1995 verlegt sie ihren Standort von Zürich nach Bern und führt von dort einen stetigen Abwehrkampf gegen eine immer rigidere Asylgesetzgebung und Praxis. Dank des Engagements der Schweizerischen Flüchtlingshilfe nimmt 1992 die Asylrekurskommission ihre Arbeit auf. Jetzt können Asylsuchende erstmals eine Beschwerde an ein unabhängiges richterliches Organ stellen. Die SFH unterstützt die Gruppenaufnahmen der in grosser Zahl aus dem ehemaligen Jugoslawien geflüchteten Menschen. Sie setzt sich verstärkt für gezielte Massnahmen für einen gelingenden Integrationsprozess ein. 1998 erscheint die erste Ausgabe des «Fluchtpunkt», des Magazins der Schweizerischen Flüchtlingshilfe, die im selben Jahr mit einer Internetseite zum ersten Mal online geht.

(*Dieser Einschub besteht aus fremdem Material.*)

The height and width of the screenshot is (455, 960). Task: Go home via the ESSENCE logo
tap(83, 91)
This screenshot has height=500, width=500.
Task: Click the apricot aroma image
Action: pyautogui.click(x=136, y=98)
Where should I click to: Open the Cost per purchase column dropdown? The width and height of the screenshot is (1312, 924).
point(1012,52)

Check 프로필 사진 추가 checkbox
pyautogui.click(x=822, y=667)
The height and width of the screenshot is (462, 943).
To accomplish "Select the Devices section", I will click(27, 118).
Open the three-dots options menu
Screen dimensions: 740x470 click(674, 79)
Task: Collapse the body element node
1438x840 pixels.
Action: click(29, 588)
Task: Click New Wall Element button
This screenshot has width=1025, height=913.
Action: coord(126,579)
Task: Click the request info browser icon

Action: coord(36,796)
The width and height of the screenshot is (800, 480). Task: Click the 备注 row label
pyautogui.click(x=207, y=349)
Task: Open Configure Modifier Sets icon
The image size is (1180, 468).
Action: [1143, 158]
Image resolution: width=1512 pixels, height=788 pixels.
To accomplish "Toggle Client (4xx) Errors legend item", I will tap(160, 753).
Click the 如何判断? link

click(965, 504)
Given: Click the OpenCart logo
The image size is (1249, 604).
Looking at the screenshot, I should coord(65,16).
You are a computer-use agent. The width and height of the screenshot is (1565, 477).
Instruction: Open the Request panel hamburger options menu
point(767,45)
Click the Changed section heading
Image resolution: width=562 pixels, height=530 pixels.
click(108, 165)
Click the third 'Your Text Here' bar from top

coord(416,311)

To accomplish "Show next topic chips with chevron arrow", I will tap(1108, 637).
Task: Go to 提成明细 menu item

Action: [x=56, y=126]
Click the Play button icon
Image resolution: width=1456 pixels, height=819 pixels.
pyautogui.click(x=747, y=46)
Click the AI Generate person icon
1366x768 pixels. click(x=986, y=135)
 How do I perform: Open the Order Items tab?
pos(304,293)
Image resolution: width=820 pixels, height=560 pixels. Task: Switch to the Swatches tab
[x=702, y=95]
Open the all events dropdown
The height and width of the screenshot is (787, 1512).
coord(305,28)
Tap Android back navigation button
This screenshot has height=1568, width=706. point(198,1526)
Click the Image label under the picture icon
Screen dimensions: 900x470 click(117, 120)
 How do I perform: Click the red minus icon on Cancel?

Die Jugoslawienkriege ab 1991 lösen Betroffenheit aus, 10'000 Menschen fordern in der Schweiz mehr Unterstützung für Flüchtlinge aus Bosnien und Kroatien. Der Bundesrat übergibt der SFH 1992 die Koordination der «Aktion 1000 Kinder und Begleitpersonen». Gerettete aus Kroatien und Bosnien sitzen im Reisebus, der sie in die sichere Schweiz führt.
(Foto: SFH/Heinz Haab)

In den 1990er Jahren suchen vor allem junge Kriegsgeflüchtete aus Sri Lanka, Afghanistan, Irak, Iran, Äthiopien, Eritrea, Somalia oder aus Kongo-Kinshasa Schutz in der Schweiz. Manche sind minderjährig und ohne erwachsene Begleitperson auf der Flucht.
(Foto: SFH/Edouard Cuchod Studio, 1990)

Die SFH und ihr Bildungsteam legen den Fokus auf die gesellschaftliche Sensibilisierung für die Bedürfnisse von geflüchteten Menschen. Auch auf institutioneller Ebene rückt der Integrationsprozess in den Vordergrund. Trotz zahlreicher Verschärfungen bei den vielen Asylgesetzrevisionen ruft der Bund Ende 1990er Jahre die Integrationspauschalen für die Kantone ins Leben.